Hay un dato sensible que arroja la historia: la Asociación Nacional del Rifle, fundada en 1871 con el objetivo de defender el derecho a la posesión de armas tanto para la defensa personal como para actividades recreativas, es considerada la organización de derechos civiles más antigua del país. Actualmente cuanta con más de 5 millones de socios y ejerce una enconada defensa de la Segunda Enmienda de la Constitución, por entender que lo que en realidad están protegiendo es la libertad de portar armas. De hecho -y por extraño que parezca- el derecho a la compra, tenencia y portación de armas, está íntimamente asociado en los Estados Unidos a las libertades individuales. Esto sucede porque el poder del Estado norteamericano fue construyéndose de abajo hacia arriba, es decir, desde los individuos que se organizaron soberanamente hasta constituir por propia voluntad un Estado que los contuviera. En sus comienzos, el derecho a la portación de armas significó el derecho a la protección y la defensa de la propia vida y de la propiedad privada.

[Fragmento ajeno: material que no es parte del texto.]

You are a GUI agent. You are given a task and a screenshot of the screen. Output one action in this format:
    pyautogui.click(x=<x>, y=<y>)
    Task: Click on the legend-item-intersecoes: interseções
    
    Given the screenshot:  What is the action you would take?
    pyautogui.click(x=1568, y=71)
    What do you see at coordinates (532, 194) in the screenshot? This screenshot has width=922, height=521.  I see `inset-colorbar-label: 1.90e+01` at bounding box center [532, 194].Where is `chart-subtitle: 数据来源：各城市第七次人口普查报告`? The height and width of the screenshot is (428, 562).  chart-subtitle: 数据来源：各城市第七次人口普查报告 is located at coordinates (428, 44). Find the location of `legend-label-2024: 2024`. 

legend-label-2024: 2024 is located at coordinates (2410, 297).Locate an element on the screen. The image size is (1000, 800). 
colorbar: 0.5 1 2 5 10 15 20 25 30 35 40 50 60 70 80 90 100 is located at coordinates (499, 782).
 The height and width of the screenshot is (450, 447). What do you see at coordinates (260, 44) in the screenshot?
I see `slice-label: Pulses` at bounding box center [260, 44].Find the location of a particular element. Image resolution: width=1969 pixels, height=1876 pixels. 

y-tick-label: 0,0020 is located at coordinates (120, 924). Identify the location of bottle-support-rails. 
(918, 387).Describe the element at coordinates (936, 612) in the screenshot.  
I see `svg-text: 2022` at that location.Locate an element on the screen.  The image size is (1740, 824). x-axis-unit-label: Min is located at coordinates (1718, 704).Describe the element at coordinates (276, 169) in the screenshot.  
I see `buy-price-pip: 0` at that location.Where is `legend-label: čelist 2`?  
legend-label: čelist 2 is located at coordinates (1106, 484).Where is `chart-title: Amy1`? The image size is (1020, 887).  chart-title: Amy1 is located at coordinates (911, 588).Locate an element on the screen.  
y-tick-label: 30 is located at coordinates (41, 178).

Es por todos estos motivos que confrontar con con una cultura tan arraigada en los individuos o con organismos como la Asociación Nacional del Rifle significaría asumir un costo político extremadamente desgastante, especialmente si se contempla que numerosos políticos, artistas y personalidades del país son socios de ese organismo. Peor aún si se tiene en cuenta que Trump buscará el año entrante su reelección.

Con el miedo y las armas arraigados en la cultura popular estadounidense, no resulta difícil predecir un futuro con más ataques, más muertos y más dolor en un país que todavía ostenta el lugar del más poderoso de la Tierra pese a las señales de decadencia.